Enthusiasm can be used as both tool and resource. Beyond the enthusiasms harnessed by the cultural industries, Rebecca Hazleden examines some of the ways in which the discourse of ‘relationship manuals’ enthuses readers through a process of trust-based subjectivisation. Readers are in part captivated by the charismatic advice forwarded by the celebrity authors (familiar to watchers of daytime television). The flipside of enthusiasm as a resource, is to use it as an analytical tool. Meera Atkinson uses enthusiasm as an analytical tool to explore the blondeness of Monroe and Madonna. These figures are born of a femininity that embody differential repetitions of blondeness to present libidinal and social objects of enthusiasm.
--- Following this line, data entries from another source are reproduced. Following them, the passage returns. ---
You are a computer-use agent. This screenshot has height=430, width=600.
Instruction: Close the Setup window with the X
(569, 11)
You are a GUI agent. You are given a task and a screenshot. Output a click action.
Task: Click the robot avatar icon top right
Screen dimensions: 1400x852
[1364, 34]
Last, but not least, are two fascinating papers that emerge from the conditions of enthusiasm within subcultural practices. Kathleen Williams engages with the new media culture around user made film trailers. Users assemble their own trailers for films (both real and imaginary) which problematise the assumed understanding of trailers as mere advertisements for forthcoming films. She argues that these practices “liberate the trailer both from the cinema and the feature film.” Her analysis also involves very interesting questions regarding the temporal character of enthusiasm. If a film ‘trailer’ (or perhaps, in this case, ‘preview’) operates to enthuse an audience into watching a film, what the audience consumes is not so much the film but a kind of participation in the event of the film itself. That is, the event of the film is differentially repeated in studio controlled ways through promotional material as a mechanism for cultivating the enthusiasm of a potential audience. These subcultural fans break with the well established mediated mechanism for audience individuation and work with the mechanism itself.
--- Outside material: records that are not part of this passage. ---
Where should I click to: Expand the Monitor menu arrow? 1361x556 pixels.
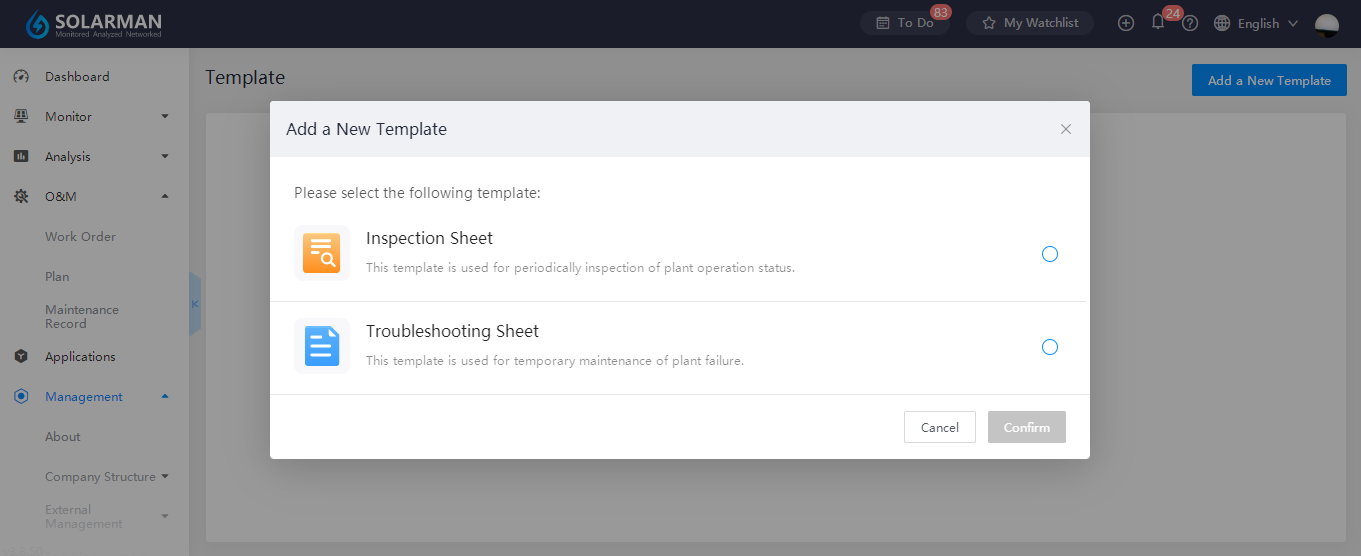tap(165, 116)
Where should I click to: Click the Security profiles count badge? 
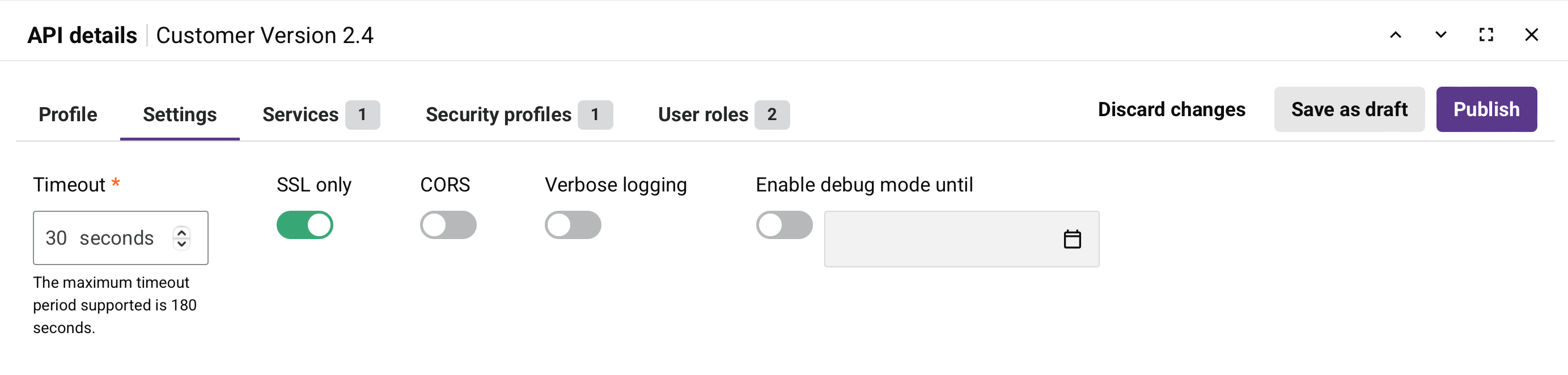click(595, 114)
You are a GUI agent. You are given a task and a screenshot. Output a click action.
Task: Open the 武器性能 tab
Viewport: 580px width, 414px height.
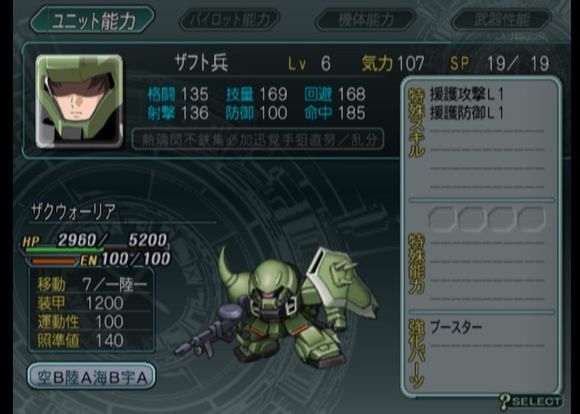point(502,19)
Wilson Koh addresses what could be considered the most Kantian of questions regarding enthusiasm: what is 'our' relation to our 'own' enthusiasms? He explores the complex subcultural community of fans that follow professional wrestling in the US. The fans are largely separated into two groups: the ‘smarts’ that know it is all a performative spectacle and the ‘marks’ that participate in the spectacle with the belief that the wrestling is ‘real’. Koh engages with the way the wrestler-characters and ‘behind-the-scenes’ machinations are represented in different ways for different segments of the fan-base audience. Is an awareness or ‘self knowing’ of the conditions of our respective enthusiasms a way of destroying enthusiasm? Perhaps awareness precipitates another iteration of challenge of enthusiasm?